Source: Courtesy/PBS

The lineup also reflected this mix: Mali Music, LaTocha, Anthony Hamilton and The Tone3s, Lena Byrd Miles, Shelia, John Legend, Torren Wells, music director Alonzo “Zoe” Harris and Erica Campbell who produced the show with Harvard scholar/documentarian Co-hosted. henry louis gates jr

PBS'Gospel Live!'

Source: Courtesy/PBS

Erica Campbell opened the show with a traditional hymn, while Mali Music smoothly followed with a rendition of Sam Cooke’s “He’s So Wonderful.” LaTocha performed a remix of presented. “Blessed and highly favored” and “You bring sunshine.” Between Shelia’s fermata and Toren Wells’ spin on Stevie Wonder’s “Higher Ground,” the show ended on a high note, but not before we learned how gospel music directly influenced artists like Anthony Hamilton, who played Charlotte. John Legend honed his skills at Shiloh Baptist Church in Washington, D.C., where he learned to play the piano.

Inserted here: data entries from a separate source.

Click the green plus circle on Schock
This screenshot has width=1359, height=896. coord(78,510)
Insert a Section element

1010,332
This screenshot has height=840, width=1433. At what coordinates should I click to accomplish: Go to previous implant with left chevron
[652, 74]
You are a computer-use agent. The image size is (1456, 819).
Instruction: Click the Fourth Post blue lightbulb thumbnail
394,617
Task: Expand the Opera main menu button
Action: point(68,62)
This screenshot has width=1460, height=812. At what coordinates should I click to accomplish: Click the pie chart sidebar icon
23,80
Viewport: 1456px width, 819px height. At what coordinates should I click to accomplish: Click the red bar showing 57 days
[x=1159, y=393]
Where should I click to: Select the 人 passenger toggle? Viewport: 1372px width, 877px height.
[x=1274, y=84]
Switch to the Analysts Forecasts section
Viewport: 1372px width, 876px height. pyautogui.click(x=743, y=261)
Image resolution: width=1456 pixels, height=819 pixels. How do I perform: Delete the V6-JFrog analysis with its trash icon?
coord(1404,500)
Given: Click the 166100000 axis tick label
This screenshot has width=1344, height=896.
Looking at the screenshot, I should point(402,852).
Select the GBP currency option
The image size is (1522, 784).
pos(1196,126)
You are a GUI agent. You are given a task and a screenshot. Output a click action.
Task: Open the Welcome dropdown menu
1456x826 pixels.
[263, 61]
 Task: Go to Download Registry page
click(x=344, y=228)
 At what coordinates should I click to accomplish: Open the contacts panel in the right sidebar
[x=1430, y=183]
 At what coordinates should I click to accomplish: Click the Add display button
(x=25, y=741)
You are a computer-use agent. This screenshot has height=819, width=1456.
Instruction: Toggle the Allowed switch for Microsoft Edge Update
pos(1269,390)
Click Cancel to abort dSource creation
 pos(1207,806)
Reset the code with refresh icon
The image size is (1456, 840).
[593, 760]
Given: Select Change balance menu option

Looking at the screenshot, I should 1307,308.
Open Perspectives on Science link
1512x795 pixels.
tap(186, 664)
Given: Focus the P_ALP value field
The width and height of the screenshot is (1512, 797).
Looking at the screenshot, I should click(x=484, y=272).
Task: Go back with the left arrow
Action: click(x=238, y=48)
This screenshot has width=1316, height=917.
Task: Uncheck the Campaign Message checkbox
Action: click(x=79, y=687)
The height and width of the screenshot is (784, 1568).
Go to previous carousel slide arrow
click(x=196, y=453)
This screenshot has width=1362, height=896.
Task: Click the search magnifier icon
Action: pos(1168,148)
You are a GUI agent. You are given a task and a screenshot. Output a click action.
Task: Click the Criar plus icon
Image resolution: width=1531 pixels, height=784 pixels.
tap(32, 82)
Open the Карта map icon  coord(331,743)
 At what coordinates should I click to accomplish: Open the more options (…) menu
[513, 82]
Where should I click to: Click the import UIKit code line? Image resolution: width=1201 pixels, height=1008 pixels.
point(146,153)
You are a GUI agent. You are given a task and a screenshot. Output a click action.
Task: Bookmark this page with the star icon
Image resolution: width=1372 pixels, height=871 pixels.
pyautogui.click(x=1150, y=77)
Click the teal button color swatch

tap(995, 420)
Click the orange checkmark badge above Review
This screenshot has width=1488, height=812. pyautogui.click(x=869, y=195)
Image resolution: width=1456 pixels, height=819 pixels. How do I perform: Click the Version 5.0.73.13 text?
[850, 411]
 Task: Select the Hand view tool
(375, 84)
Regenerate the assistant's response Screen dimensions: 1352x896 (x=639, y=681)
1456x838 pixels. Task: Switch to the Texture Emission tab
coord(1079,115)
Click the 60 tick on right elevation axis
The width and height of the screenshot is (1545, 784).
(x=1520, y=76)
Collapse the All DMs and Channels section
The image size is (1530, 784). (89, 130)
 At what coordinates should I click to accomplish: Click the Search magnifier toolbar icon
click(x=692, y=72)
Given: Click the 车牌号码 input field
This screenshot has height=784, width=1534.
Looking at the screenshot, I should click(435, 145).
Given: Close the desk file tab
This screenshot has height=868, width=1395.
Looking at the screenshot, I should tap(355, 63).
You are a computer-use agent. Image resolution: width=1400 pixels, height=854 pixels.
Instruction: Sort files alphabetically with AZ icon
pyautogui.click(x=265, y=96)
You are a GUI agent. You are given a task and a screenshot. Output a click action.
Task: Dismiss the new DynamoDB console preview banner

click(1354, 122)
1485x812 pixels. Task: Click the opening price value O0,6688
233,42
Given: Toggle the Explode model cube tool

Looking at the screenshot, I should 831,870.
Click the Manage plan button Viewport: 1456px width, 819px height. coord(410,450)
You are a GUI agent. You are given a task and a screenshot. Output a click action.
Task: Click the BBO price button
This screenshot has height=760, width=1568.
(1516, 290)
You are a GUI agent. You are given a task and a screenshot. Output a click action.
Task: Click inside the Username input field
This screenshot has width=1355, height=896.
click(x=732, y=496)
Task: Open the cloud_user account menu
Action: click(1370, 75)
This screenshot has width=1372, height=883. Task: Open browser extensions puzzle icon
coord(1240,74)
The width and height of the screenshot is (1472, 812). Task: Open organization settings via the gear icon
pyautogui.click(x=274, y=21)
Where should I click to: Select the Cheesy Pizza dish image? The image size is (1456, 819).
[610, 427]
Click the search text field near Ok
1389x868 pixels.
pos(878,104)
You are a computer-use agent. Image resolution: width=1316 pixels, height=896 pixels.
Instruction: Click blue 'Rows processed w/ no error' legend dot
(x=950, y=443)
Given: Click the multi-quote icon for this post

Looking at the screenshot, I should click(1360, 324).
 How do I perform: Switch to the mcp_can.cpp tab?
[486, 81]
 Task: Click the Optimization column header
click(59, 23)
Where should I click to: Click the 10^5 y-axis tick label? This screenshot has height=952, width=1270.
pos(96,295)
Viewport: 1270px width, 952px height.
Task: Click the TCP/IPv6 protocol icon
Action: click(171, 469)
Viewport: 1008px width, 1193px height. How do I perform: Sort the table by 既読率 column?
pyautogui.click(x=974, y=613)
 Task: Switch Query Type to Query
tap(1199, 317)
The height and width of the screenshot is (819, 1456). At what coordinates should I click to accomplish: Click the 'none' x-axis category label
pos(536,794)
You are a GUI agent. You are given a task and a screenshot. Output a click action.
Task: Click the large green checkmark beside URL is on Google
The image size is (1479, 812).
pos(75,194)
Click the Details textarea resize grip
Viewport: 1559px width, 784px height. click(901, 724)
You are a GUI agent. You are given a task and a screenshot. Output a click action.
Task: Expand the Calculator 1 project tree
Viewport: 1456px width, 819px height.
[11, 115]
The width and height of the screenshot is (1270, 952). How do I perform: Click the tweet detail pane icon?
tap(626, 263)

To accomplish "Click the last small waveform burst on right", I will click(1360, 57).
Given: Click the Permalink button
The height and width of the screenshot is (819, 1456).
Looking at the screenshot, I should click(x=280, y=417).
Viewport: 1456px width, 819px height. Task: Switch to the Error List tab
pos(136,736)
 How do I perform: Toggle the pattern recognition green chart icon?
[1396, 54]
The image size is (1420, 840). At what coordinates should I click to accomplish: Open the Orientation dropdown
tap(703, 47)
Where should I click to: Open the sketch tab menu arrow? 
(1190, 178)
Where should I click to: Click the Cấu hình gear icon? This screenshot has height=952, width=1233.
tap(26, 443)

The PBS Gospel Live concert was the precursor to a 4-hour docu-series based on the power of gospel music.

Piecing together the connection between gospel music and the black experience, Gospel is a journey through the decades of evolution in which the sound of gospel music changed with cultural moments including the audience’s musical tastes and storytelling, the blues, the civil rights movement, and the American Revolution. The business of black music, the emergence of hip-hop, and more.

PBS'Gospel Live!'

Source: Courtesy/PBS

Gospel music was born in the slave era, but through this collective series – featuring scholars from across the country and prominent music industry leaders such as Jacqueline Carr, Dionne Warwick and Vicki Mack LaTallade – we have been given a view that How it grew into a movement in its own right and served as a starting point for many artists and traditions that connected Biblical stories to the stories of Black Americans.

From the “Godmother of Rock ‘n’ Roll”, Sister Rosetta Tharpe, who blended her unique guitar style with blues and traditional gospel music early in her career, to Kirk Franklin’s blend of sounds that reached the unchurched, and “The Dollar Voice of the Rev. CL Franklin, father of Aretha Franklin” who organized Detroit’s 1963 Freedom March, where Dr. Martin Luther King Jr. delivered an early version of his “I Have a Dream” speech, is one such example were where preaching and singing came together in a popular form that would reach billions of people around the world.

PBS'Gospel Live!'

Source: Courtesy/PBS

While the genre has grown into a global spiritual art form, GOSPEL also tells of the influence Chicago and Detroit had on gospel music, as well as the Martin & Morris Music Company’s commercial status as the most successful black-owned music publisher. How to Open a Door to Marketing. Gospel music began in America in the mid-1900s.

PBS'Gospel Live!'

Source: Courtesy/PBS

There is a lot to learn in combining visuals. Check your local listings for rebroadcasts of Gospel Live! and the GOSPEL docu-series on PBS.

This article was contributed in partnership with our family On elev8.com, launching in 2024. For more Christian-centered and wellness news, follow @Elev8inspo on social media.